# Bucephalandra in high light.



## ADGScapes (23 Dec 2018)

I have watched a few videos with people saying that bucephalandra does not like to be in a high light area. 
So I decided to test for myself, I placed some 'mini needle leaf' near the surface. The light I use is a twinstar 300c which I know isn't massively high light but I'd say it's high lighting for a my easy plants in a nano cube. 
I think the buce looks healthy.
What do you think? 
Cheers.


----------



## Nuno Gomes (23 Dec 2018)

How long ago were they put on that spot?


----------



## ADGScapes (23 Dec 2018)

About a month however they smaller then. They have grown since.


----------



## Nuno Gomes (23 Dec 2018)

Low light plants do just as well under high light, assuming the nutrient uptake requirements are met, but it's usually hard to keep them algae free, because they don't grow fast enough to outcompete algae in most setups. A friend of mine has some Wavy green bucephalandra near the surface, hoping it will eventually show some emergent growth, I'll let you know how that goes.


----------



## ADGScapes (23 Dec 2018)

Yes let me know. That would be interesting.
I'm growing some emerged in a glass jar at the moment, growing at a similar pace to submerged so far.


----------



## Tim Harrison (23 Dec 2018)

Plants like Buces and Anubias usually get GSA in high light.


----------



## ADGScapes (23 Dec 2018)

True. 
However I haven't had any GSA for a while in this aquarium.


----------



## rebel (24 Dec 2018)

In a GSA prone setup, it's tricky but some tanks don't seem to get GSA.


----------



## Zeus. (24 Dec 2018)

Tim Harrison said:


> Plants like Buces and Anubias usually get GSA in high light.

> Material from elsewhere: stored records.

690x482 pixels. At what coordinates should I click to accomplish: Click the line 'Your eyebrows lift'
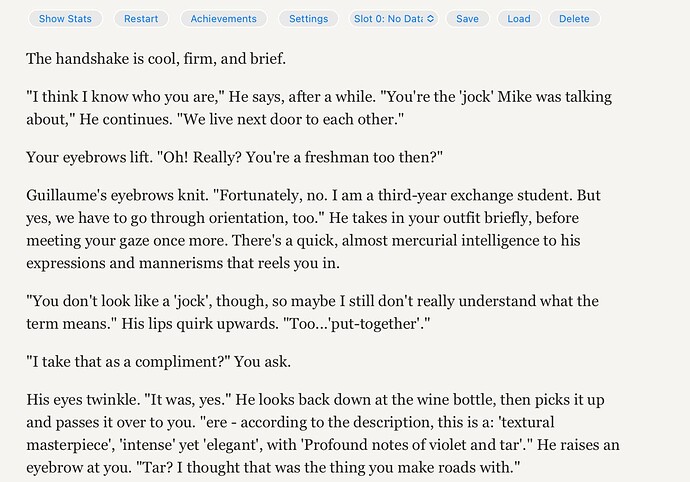234,158
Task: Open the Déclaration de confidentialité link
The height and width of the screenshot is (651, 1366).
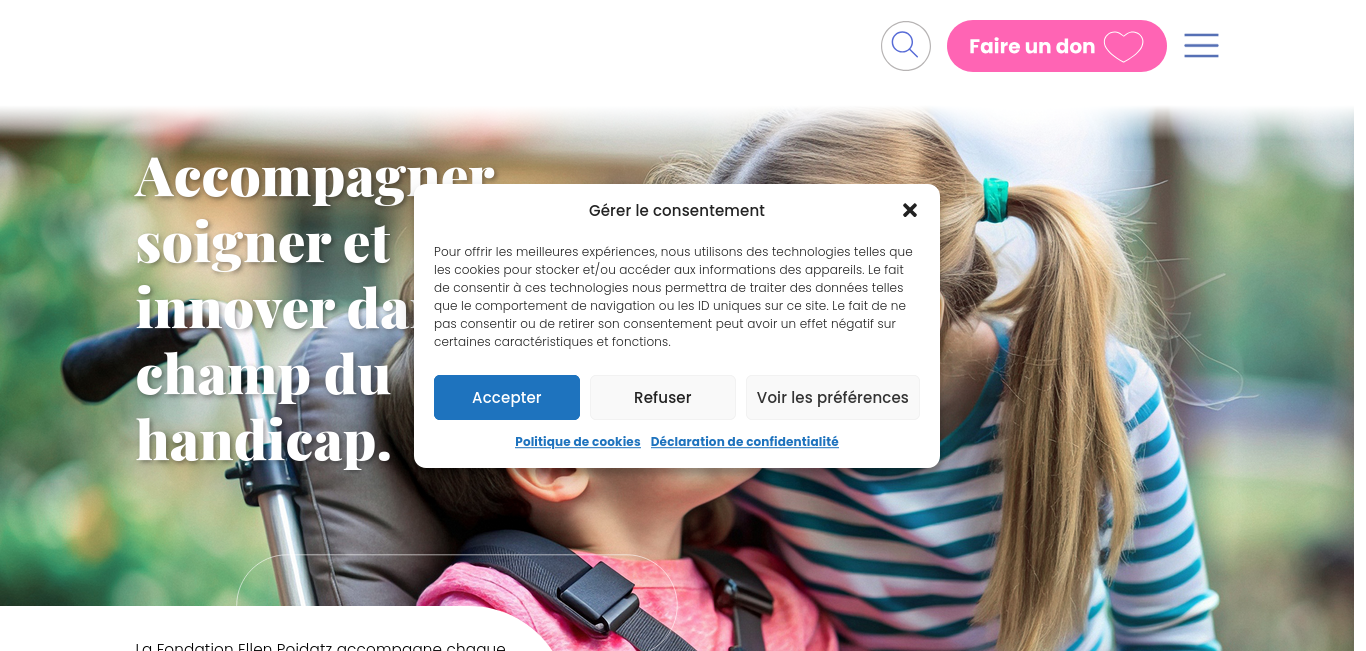Action: point(745,442)
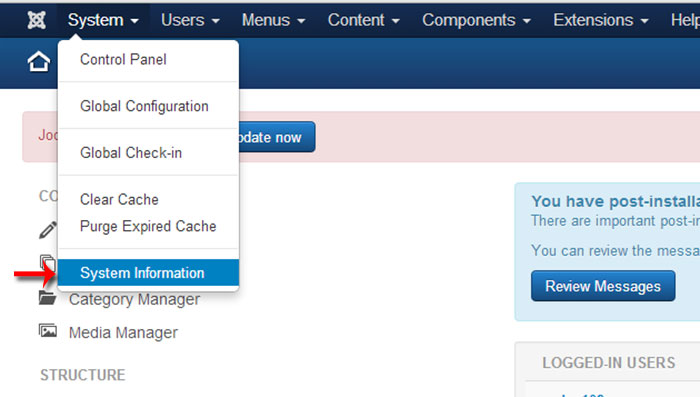Open the Components dropdown
Viewport: 700px width, 397px height.
(476, 20)
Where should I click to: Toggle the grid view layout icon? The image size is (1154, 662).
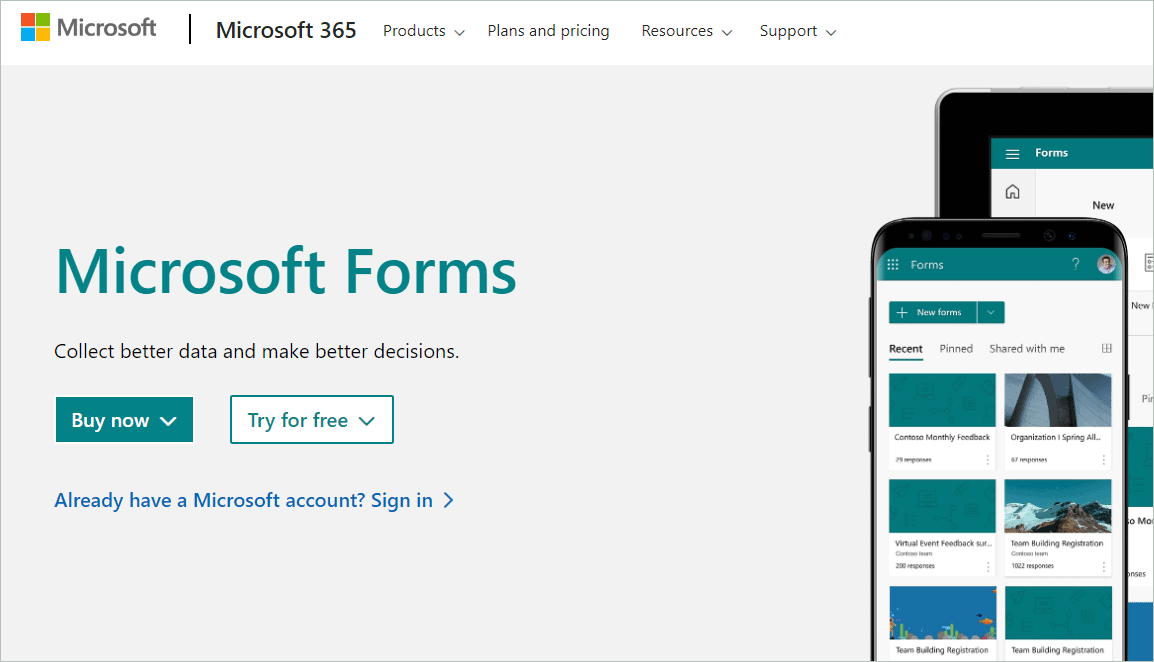coord(1106,347)
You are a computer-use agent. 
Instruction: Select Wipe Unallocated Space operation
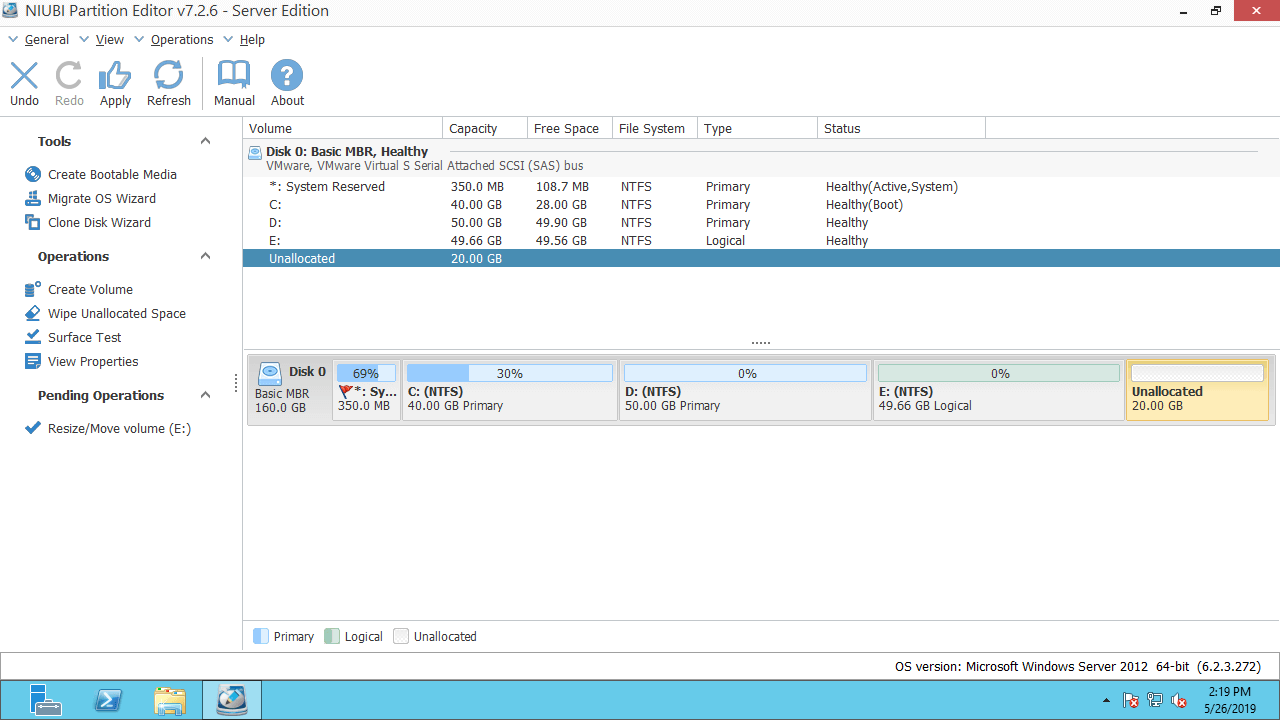coord(116,313)
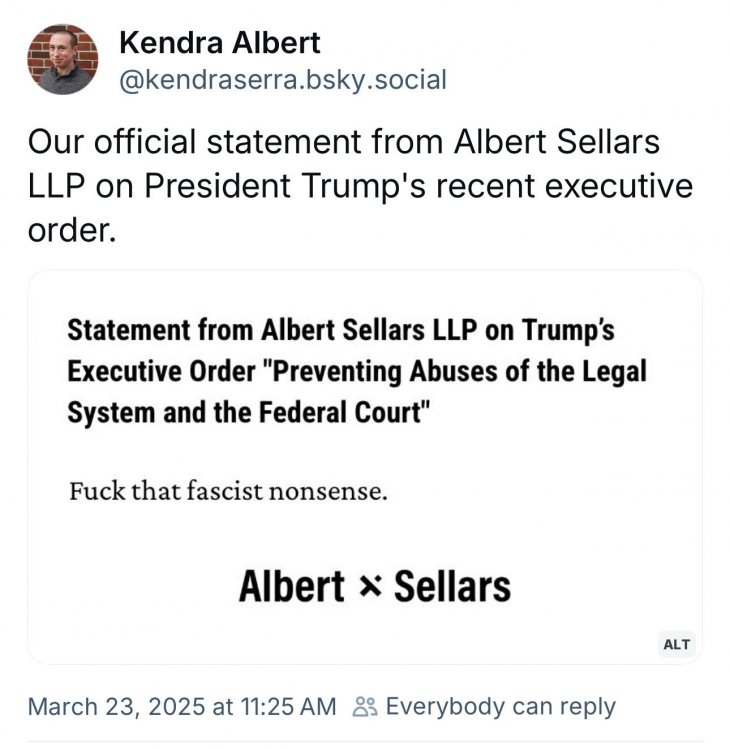This screenshot has height=750, width=730.
Task: Click the "Fuck that fascist nonsense." line
Action: 228,492
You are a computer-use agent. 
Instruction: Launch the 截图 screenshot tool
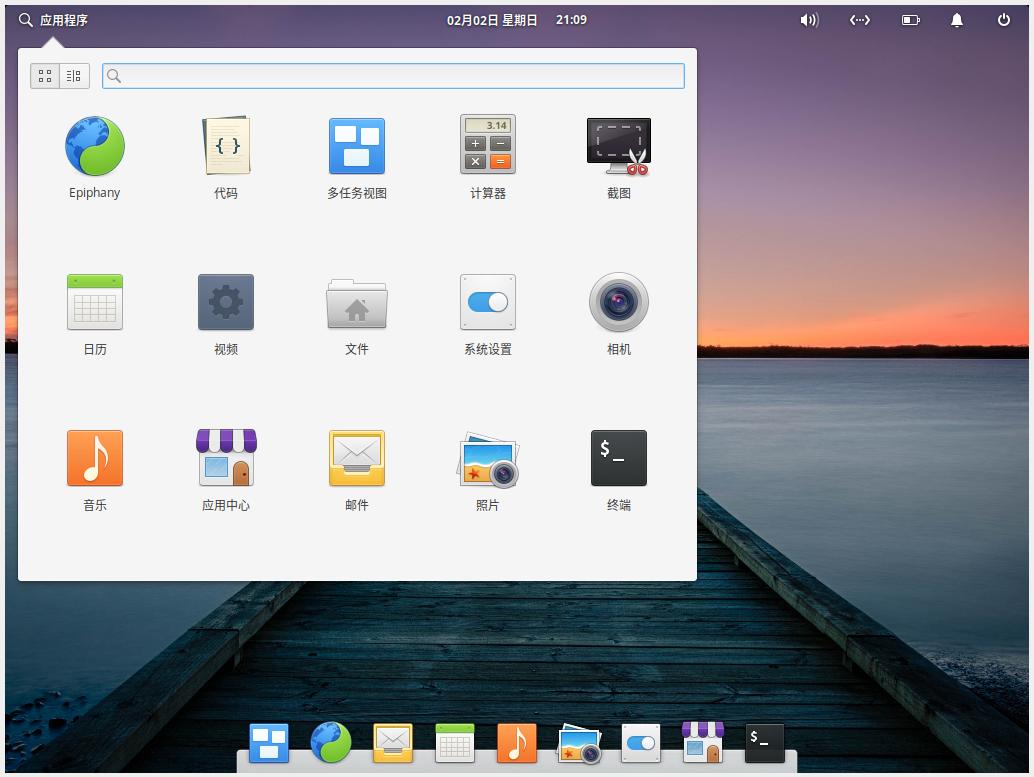point(618,145)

Mine got GSA and BBA, got it better controlled by adding Ramshorns snails


----------



## zozo (24 Dec 2018)

The cause is debatable, but the high light doesn't work in favor once it caught algae.


----------



## oscarlloydjohn (24 Dec 2018)

It's definitely possible, just requires more care. Take a look at Dennis Wong's tanks. He grows Bucephalandra and mosses under very high light, right near the surface. https://www.advancedplantedtank.com/bucephalandra.html


----------



## Andrew Butler (24 Dec 2018)

Tim Harrison said:


> Plants like Buces and Anubias usually get GSA in high light.


This could quite well scupper my plans for planting my tree out with buces then; might have to look for some other suggestions.


----------



## Konsa (24 Dec 2018)

Andrew Butler said:


> This could quite well scupper my plans for planting my tree out with buces then; might have to look for some other suggestions.



Hi why dont U try 
ludwigia sp. mini super red 
Rotala H'ra.
With good CO2 and light its doable.
To start them float them for a while and they will sprout shoots from every node then attach them(or wrap) to the branches,trimm heavy to get them bushy 
Regards Konsa


----------



## Daveslaney (24 Dec 2018)

Buces can be grown well in high light situations,high in the water column. The colors will be more prominent too.Just need to pay more attention to co2 levels and run co2 levels high at all times through the photoperiod.


----------



## Tim Harrison (24 Dec 2018)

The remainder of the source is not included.